Selected extract:

What were you trying to enter in? When I first started playing with it, it took a little while to figure out which things were features or system componants, but most everything was there to do what you wanted to....if you knew where to look.


----------



## Mercule (Sep 7, 2005)

PhineasBoggs said:
			
		

> What were you trying to enter in? When I first started playing with it, it took a little while to figure out which things were features or system componants, but most everything was there to do what you wanted to....if you knew where to look.




That's what I'm assuming.  I just need to take the time to learn it.  It'd be awesome if there was a sample for "this is how to enter a new feat/weapon/class".

Specifically, I was trying to figure out the spell-point thing.  I couldn't even figure out how the spell slots were stored, let alone how to coopt them into points.  All I turned up was the HTML description of the class (and things like the hps, skills, etc.).  I also had a hard time getting Swashbuckler to get set up correctly.

Oh, another question:  Will multiple campaigns be possible?  For example, my homebrew is heavily modified, with different races, spell points, etc.  But, we also are starting an Eberron campaign, to be run in parallel, that uses 100% standard rules.  Will I be able to use RPGXplorer to handle characters for both?


----------



## PhineasBoggs (Sep 7, 2005)

Alternate rules sets aren't supported yet, but the guys are taking feedback and suggestions on it right now, so it's in the works.

Yeah, no help files as of yet...it's still the beta so rest assured the full version will have one.

For spells, not sure if you can convert them to spell points.

For help, not sure if you even wanted it, but you can ask in the "Help" forum or even here I guess. I'll refrain from explaining how to add the spells levels as you'll either figure it soon enough, or weren't asking. 

Swashbuckler was one of the classes I actually entered in, so I know you can do it all. The easiest way I found was to first create the features, either by scractch or copying existing features and renaming them. Then add the features level by level to the class.


----------



## Mercule (Sep 7, 2005)

PhineasBoggs said:
			
		

> For help, not sure if you even wanted it, but you can ask in the "Help" forum




Yeah.  I keep thinking that I should register over there.  I read some of it.  But, as I haven't had much time to try the software, some of the specific questions are hard to follow.

Hopefully, I'll have time to try the latest build soon.


----------



## Chris Tavares (Sep 7, 2005)

Cool... I guess I'll have to try the freeware demo.

As  a developer, I thought that it was pretty cool that it was written in .NET, not that actually makes much difference as a user.


----------



## azhrei_fje (Sep 8, 2005)

Chris Tavares said:
			
		

> As  a developer, I thought that it was pretty cool that it was written in .NET, not that actually makes much difference as a user.



Actually, this turns me off.  But it's more a principle thing than anything else.  While the Mono project is progressing, it will be some time before the Window.* and Forms.* modules are complete enough to actually use.  And given their track record, I expect MS to create a "dialect" of .NET that isn't part of the ECMA standard; oh, and guess which version of .NET their tools will target?

Given task:
Copy the forum thread word for word, from "Alternate rules sets" up to and including "to the class.". Rely on the forum thread alone for what follows.

Provided material:
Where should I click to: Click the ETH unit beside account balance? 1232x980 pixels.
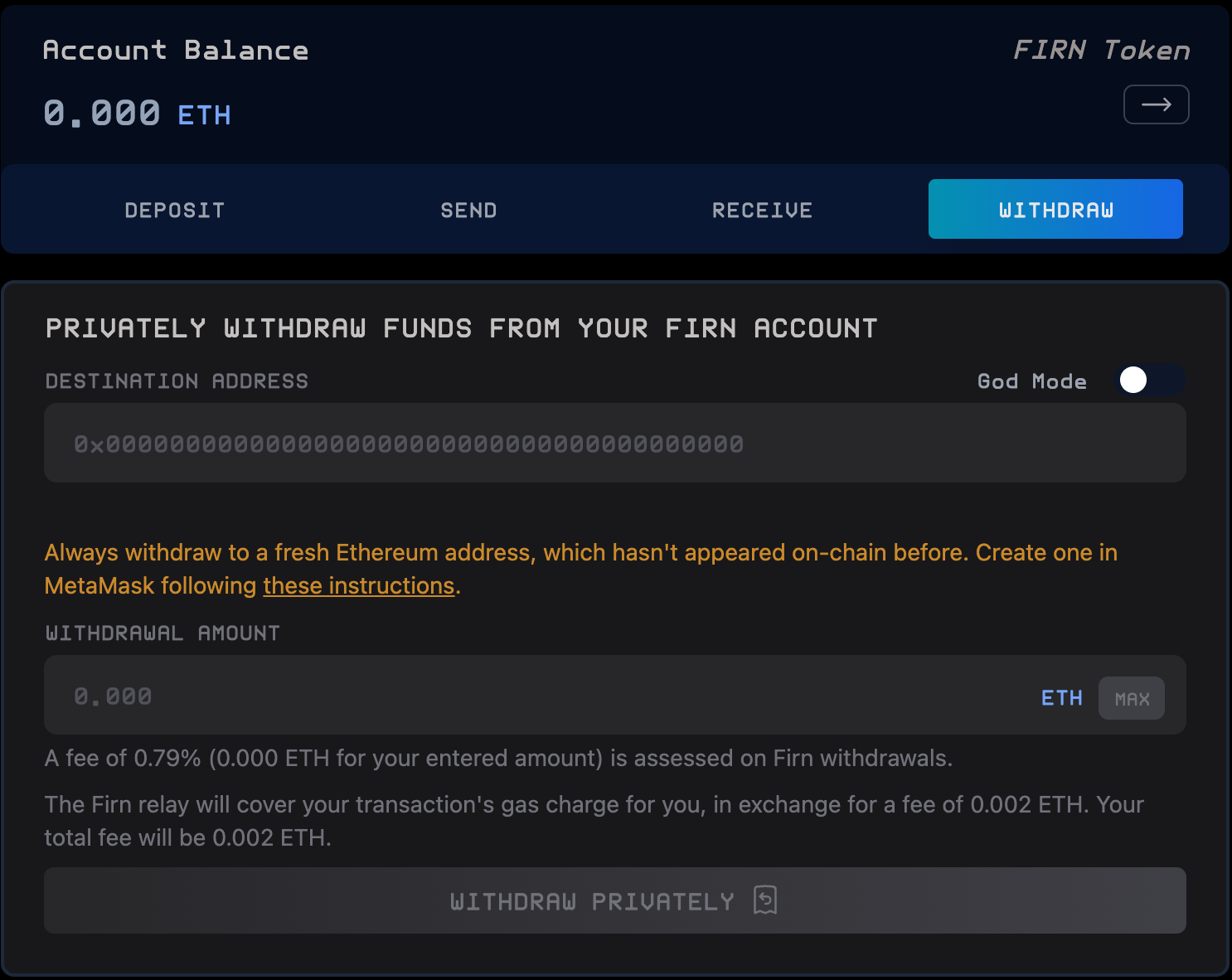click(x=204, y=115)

Full answer:
Alternate rules sets aren't supported yet, but the guys are taking feedback and suggestions on it right now, so it's in the works.

Yeah, no help files as of yet...it's still the beta so rest assured the full version will have one.

For spells, not sure if you can convert them to spell points.

For help, not sure if you even wanted it, but you can ask in the "Help" forum or even here I guess. I'll refrain from explaining how to add the spells levels as you'll either figure it soon enough, or weren't asking. 

Swashbuckler was one of the classes I actually entered in, so I know you can do it all. The easiest way I found was to first create the features, either by scractch or copying existing features and renaming them. Then add the features level by level to the class.